Reasonable Person – a rational, reasonable responsible intelligent person, appropriately informed, fair, and aware of the law; intended to mean the average person.

Redundancy – A system or subsystem or device designed to back up and serve as a fail-safe if the primary component failed.

Record – A record provides evidence of work done. (E.g. Purchase orders, signed contracts, completed and signed forms, etc.)

Rapid Link - A very strong oval shaped steel connector also referred to as a Quick Links.

Rated Capacity – refer to rated load.

Risk – The probability of loss occurring, expressed as a percentage or as a fraction. Also the non sequentialized chance that a person or system is exposed to harm, injury or loss.

Safe Work Load (SWL) - Generally 1/5 or 20% of the tensile strength of the material.

Shear – The deformation force in a structural element, usually a beam or bolted connection, in which parallel planes tend to slide relative to each other.

Sheave – A grooved wheel in a pulley or block for cable or rope to run over or through.

Shock Load – The load resulting from a constant applied force or load.

Splice - To join lengths of rope together by interweaving the strands of the rope; to join together two pieces of cable by using multiple swage sleeves or cable clamps.

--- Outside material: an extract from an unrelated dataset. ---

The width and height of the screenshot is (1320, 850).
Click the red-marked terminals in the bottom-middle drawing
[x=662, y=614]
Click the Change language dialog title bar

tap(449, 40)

Spotting – Spotting is a type of fall protection used on traverse climbing walls where a group of individuals act as support to the participant in preventing a fall. A particular stance and hand positions is used.

Static Rope– A type of climbing rope that has minimal stretch or low elongation. Static rope is not to be used on challenge course elements that require jumping or regularly receive significant shock loading.

Supervisor – A person charged with the responsibility of directing the work of others and the safe operation of all structures and equipment.

Swage (Swage sleeve) – An copper or aluminum oval shaped tube compressed onto wire rope to make a connection typically rated at 100% cable strength. Copper or zinc plated copper must be used on all critical terminations and lifelines in pairs.

Tension – The state, for example in a column or an element of a truss, whereby a member is being lengthened by a force (stretched). Tension is an axial load that is the opposite of compression.

Thimble - A tear drop shaped piece of curved metal that can be applied into the eye of rope or cable to protect wear and increase the life of the rope or cable.

Thimble Eye Bolt (TEB) – Thimble eyebolts are typically ⅝” in diameter and are hot dipped and galvanized with the thimble configuration cast into the eye portion of the bolt.  The tensile strength is 12,4000 pounds.  Angle thimble eyebolts have the same characteristics of the thimble except that the eye of the bole is offset 45º.

Traverse - To climb horizontally rather than vertically.

Tying in - To attach yourself to your harness with a rope by a prescribed knot normally a figure of 8 or bowline.

UIAA – Union of International Alpine Associations, sets European standard for climbing equipment.

Ultimate Load – The average load of force at which the product fails or no longer supports the load.

Universal – Climbing wall structures or events that can be utilized by both able body and individuals with disabilities.

Utility Poles- Poles used on a outdoor climbing tower must be decay resistant.  CCA (Chromium Copper Arsenate) is the preferred chemical treatment.  Utility poles are rated by circumference size at the top and butt and are divided into classes.  Class 2 is generally preferred pole for most typical climbing tower designs.

Vertical Life Lines - Vertical cables designed to facilitate easy and safe accessing by instructors. Attachment to the cable is by means of an industrial ascending device (cable grab or rope grab). 

Wind Load - A force or lateral pressure in pounds per square foot that is applied to a member due to wind blowing from any direction.

Wind Shear – the force created on a structure by wind.

Working Line - Anchor line used primarily for work positioning and restraint including ascending and descending.

Working Load Limit – The maximum mass or force at which the product is authorized to support a particular service.